Extras - Timely Persuasion
Extras - Timely Persuasion
Deleted Scenes > Music > “Stealing” Music
"Stealing" music was about to be taken to an entirely new level with my plan. It started with the blank cassette tape, with which you could dub off a copy of any album for your friends. It was somewhat time consuming, though when high speed dubbing came about you could pull it off in less than half the time it took to hear the entire album. Record labels didn't really seem to care much about the implications here, figuring it was a sort of free advertising and not very easy or logical to track and go after people making single copies that they weren't even charging for. They also felt that since a cassette tape was an inferior analog format rather than a perfect digital copy, consumers would continue to require a "master" copy on digital media. Lastly, the circle of friends one could reasonably copy from was limited by geography and social standing. (As a compromise reached much later, a tax sent a portion of blank media sales to the music industry in order to make up for potentially lost revenues.)
MP3, broadband Internet, and peer to peer file sharing modernized the concept of dubbing an album to a blank tape and greatly expanded trading circles, and suddenly the minor problem that was mostly ignored became a huge deal when it began effecting the bottom line of the record labels. The labels would all scream for the rights of the artists, when really there was a hidden agenda. The Internet is a far more efficient way to distribute music than the bulky, assembly line processes of manufacturing a compact disc, cassette, or LP. The role of the record company could easily be diminished if not eliminated by the new technology, leaving them just to promote and pay for recordings. Their slice of the pie would become substantially smaller, and established acts may not need them at all anymore. This danger lead to lawsuits galore and one of the larger scandals in music history.

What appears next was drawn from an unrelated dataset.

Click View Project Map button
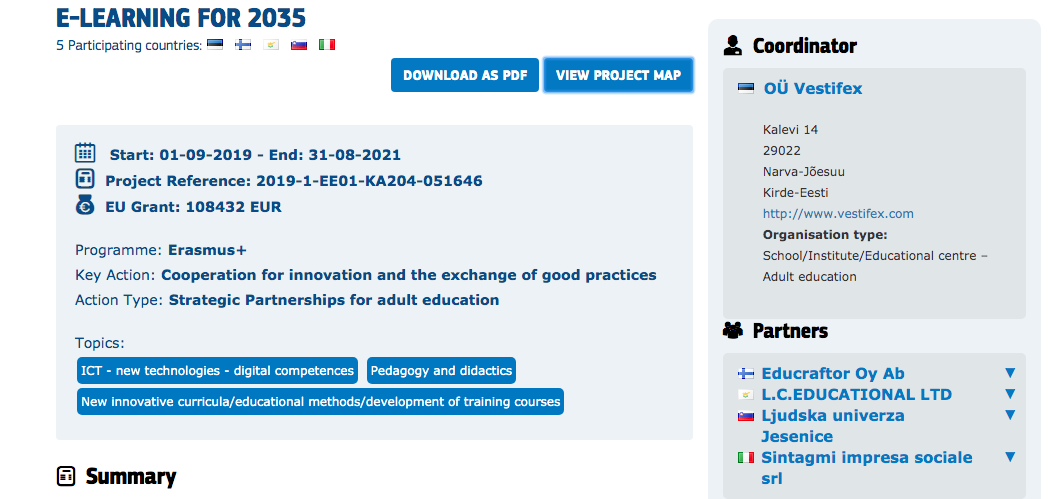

Was it wrong to teach my Dad some hits of the future, stealing potential royalties from the artists that created them? I can justify file sharing by saying it creates hype, selling concert tickets and increasing album sales by fans who want to support the bands. But if someone stole the song from the artist before it was ever created, that was much worse. The potential for profit was gone. One single can make or break a band's career. Would Nirvana have been as big as they were without “Smells Like Teen Spirit” to start the phenomenon?
I knew I'd never get caught, but is it right for a lover of music to undermine the creation, arguably the most important part of the system? At this point I realized that I had no problem eliminating Nelson from existence, but had a real moral dilemma over denying Huey Lewis credit for “The Heart of Rock and Roll” under quite similar circumstances. Am I really that bad of a person? I suppose everything's relative.
Weighing all of the pros and cons I eventually settled on a reasonable compromise in my head. I'd only teach my Dad one song per artist, and it wouldn't be their biggest hit. After this was all done, I'd steer him away from a musical career, leaving my meddling as a hidden footnote in the annals of the college of musical knowledge. And if perchance my family got a few royalty checks out of it in the future, would that really hurt anyone?
I had the perfect song to start with. “Unsingable Name,” an obscure non-album track from the early solo career of former Soul Coughing frontman Mike Doughty. It fit this situation almost perfectly. As the story goes, a girl he was dating kept asking him to write a song about her. Unfortunately, he couldn't find a word that rhymed with her name. Thus the unsingable name.